Nichiren Shu is a confederation of lineages that go back to the original disciples of Nichiren Shonin, a 13th century prophet and reformer. The head temple of Nichiren Shu is located on Mt. Minobu in Yamanashi Prefecture in Japan where Nichiren spent the last 8 years of his life. It is considered the most sacred temple of Nichiren Shu, and many members of Nichiren Shu and other Nichiren organizations make pilgrimages there. The final 35 days of training for new Nichiren Shu ministers is held at Mt. Minobu. The administrative headquarters of Nichiren Shu is located at Ikegami Honmonji in southern Tokyo. It governs the more than 5300 member temples.
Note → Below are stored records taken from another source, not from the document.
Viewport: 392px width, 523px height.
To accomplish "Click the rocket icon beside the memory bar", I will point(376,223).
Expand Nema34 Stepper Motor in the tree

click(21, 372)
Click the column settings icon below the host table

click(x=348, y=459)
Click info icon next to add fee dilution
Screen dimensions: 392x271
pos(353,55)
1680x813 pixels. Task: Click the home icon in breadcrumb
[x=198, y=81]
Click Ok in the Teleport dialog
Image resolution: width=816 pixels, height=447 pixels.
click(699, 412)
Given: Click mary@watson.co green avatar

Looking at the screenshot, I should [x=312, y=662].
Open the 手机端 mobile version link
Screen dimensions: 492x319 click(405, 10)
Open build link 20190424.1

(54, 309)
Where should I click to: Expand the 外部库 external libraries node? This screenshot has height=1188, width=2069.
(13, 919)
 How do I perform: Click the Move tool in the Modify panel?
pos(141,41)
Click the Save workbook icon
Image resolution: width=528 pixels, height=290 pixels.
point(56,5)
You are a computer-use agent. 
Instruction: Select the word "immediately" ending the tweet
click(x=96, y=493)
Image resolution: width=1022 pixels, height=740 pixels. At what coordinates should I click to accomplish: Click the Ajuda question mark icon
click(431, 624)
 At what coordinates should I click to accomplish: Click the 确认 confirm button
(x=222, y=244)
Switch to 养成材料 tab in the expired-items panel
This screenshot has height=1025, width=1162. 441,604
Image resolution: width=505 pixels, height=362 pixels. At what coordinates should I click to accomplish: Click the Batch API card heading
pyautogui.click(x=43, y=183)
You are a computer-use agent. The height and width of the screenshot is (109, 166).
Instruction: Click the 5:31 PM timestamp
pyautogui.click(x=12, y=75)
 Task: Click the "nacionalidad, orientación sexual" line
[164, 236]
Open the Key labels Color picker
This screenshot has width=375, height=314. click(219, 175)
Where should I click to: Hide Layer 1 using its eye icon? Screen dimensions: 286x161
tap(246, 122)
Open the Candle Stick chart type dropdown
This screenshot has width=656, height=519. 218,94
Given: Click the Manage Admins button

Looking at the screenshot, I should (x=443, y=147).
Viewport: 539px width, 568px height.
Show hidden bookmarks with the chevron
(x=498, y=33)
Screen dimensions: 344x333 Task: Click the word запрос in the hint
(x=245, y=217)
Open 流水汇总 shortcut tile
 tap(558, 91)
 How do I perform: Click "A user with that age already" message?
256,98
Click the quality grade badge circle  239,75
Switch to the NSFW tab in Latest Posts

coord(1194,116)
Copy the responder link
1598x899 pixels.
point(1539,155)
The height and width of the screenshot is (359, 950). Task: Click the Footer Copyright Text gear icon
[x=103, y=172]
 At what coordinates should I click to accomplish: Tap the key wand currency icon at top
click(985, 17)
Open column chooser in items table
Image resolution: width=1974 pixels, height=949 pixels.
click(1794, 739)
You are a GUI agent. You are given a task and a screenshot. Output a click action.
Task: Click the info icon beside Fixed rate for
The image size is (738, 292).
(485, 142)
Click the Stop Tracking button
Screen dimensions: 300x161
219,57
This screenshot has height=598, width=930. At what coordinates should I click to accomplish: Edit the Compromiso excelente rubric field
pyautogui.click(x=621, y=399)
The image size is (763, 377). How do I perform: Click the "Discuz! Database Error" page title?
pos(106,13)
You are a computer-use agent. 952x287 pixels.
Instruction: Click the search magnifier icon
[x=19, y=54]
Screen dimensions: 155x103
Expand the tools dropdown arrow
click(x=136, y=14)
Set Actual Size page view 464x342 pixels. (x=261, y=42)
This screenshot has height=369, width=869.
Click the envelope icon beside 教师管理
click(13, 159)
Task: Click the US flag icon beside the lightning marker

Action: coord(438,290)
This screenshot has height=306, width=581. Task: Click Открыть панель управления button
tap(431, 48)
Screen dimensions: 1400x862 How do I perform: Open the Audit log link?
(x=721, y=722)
Nichiren Shu teaches that the essence of Buddhism is distilled in the Lotus Sutra, the greatest teaching of the Buddha. The primary practice of Nichiren Shu is the chanting of the Odaimoku, “Namu Myoho Renge Kyo,” which means “Devotion to the Wonderful Dharma of the Lotus Flower Sutra” in Sino-Japanese. The Odaimoku expresses the essence of the teachings of the Lotus Sutra and by chanting it we can establish a way of life consonant with the eternal truths preached by the Buddha.
The focus of devotion used most often in Nichiren Shu is a scroll called the Mandala Gohonzon. It was first inscribed by Nichiren Shonin on July 8, 1273 while he was in exile on Sado Island. The Odaimoku runs down the center of the Mandala Gohonzon and the names of various Buddhas, boddhisattvas, protective “deities” and important people in Nichiren Shonin’s lineage surround it.
The Mandala Gohonzon is used by most Nichiren Shu temples as the center point of the altar, and it is also used by Nichiren Shu members in their butsudan.
The Gohonzon may also be represented by a statue of the Eternal Buddha Shakyamuni (sometimes flanked by the Boddhistavas of the Earth), a statue of the Eternal Buddha Shakyamuni and Taho Buddha flanking a tower inscribed with the Odaimoku, or just the Odaimoku alone.
The Mandala Gohonzon is used to help focus our chanting and represents the Buddha nature within us.